*** Begin section ***

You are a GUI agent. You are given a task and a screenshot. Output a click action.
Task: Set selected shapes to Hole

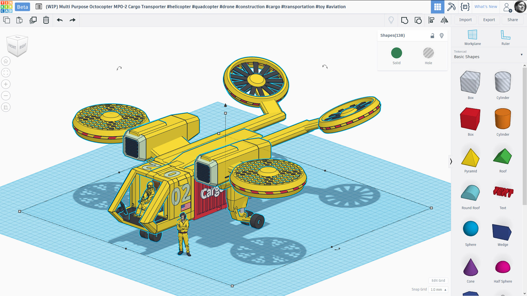coord(428,53)
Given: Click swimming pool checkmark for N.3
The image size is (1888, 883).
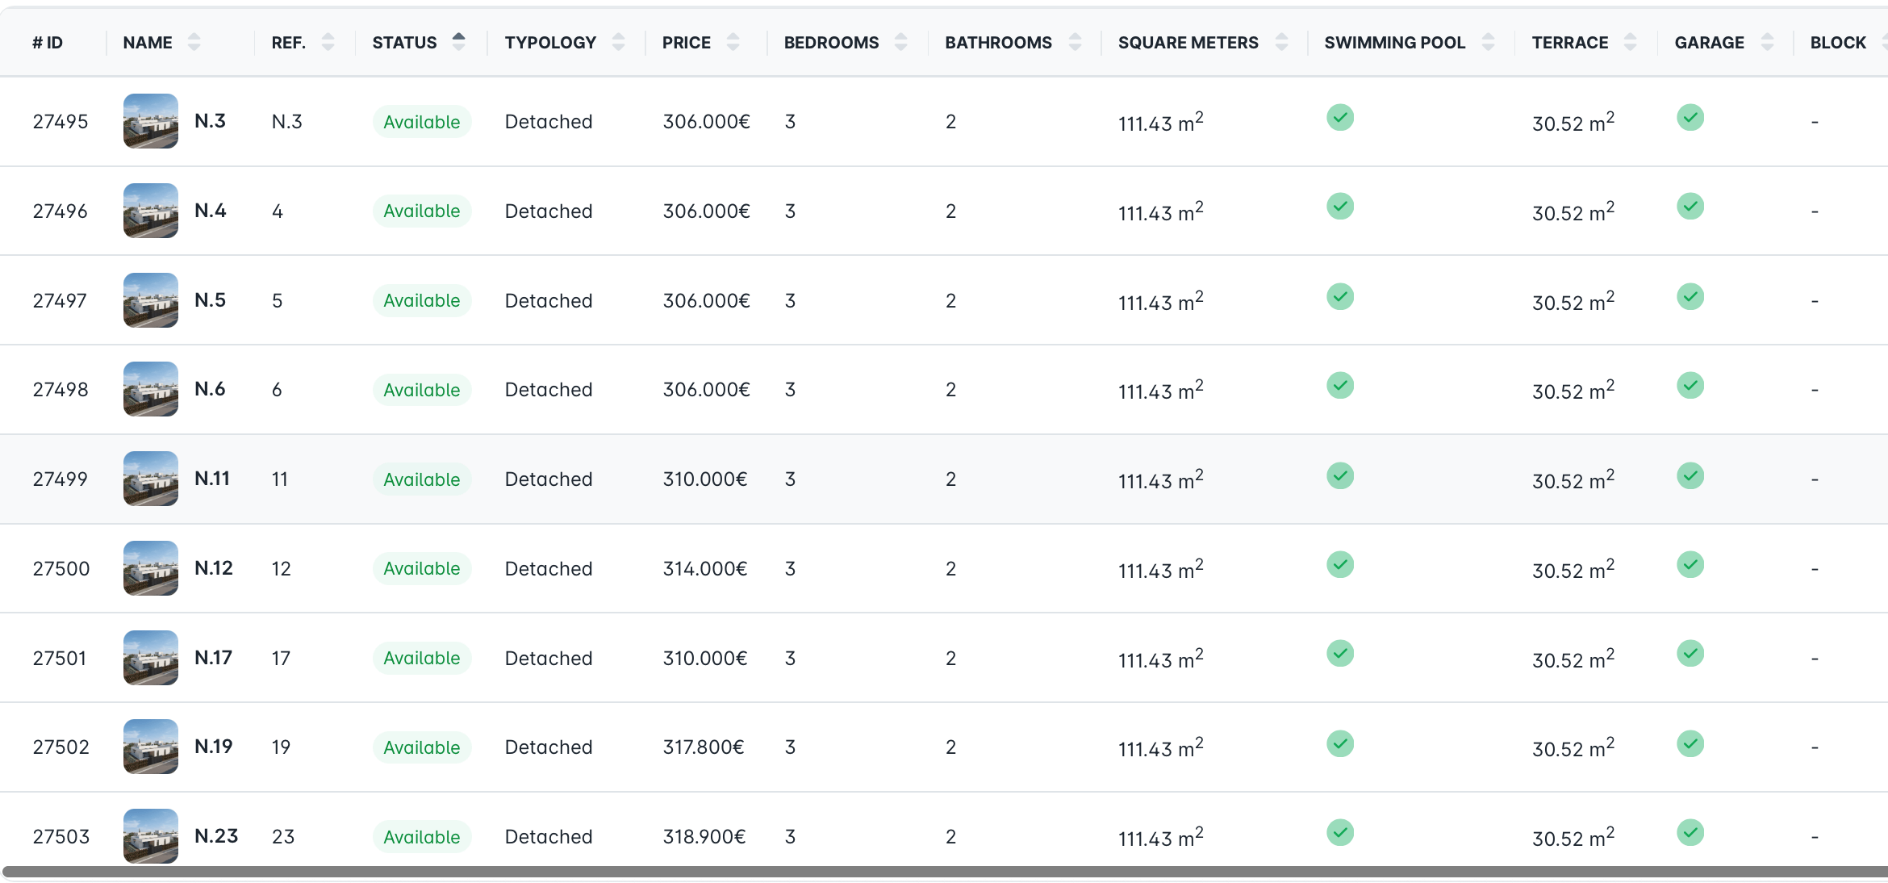Looking at the screenshot, I should (1340, 118).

*** End section ***

▶ [Your objective]: An exact, word-for-word copy of the records is expected, with no pictures in it.

▶ [Your response]:
You are a GUI agent. You are given a task and a screenshot. Output a click action.
Task: Set selected shapes to Hole

coord(428,53)
Given: Click swimming pool checkmark for N.3
The image size is (1888, 883).
Looking at the screenshot, I should (1340, 118).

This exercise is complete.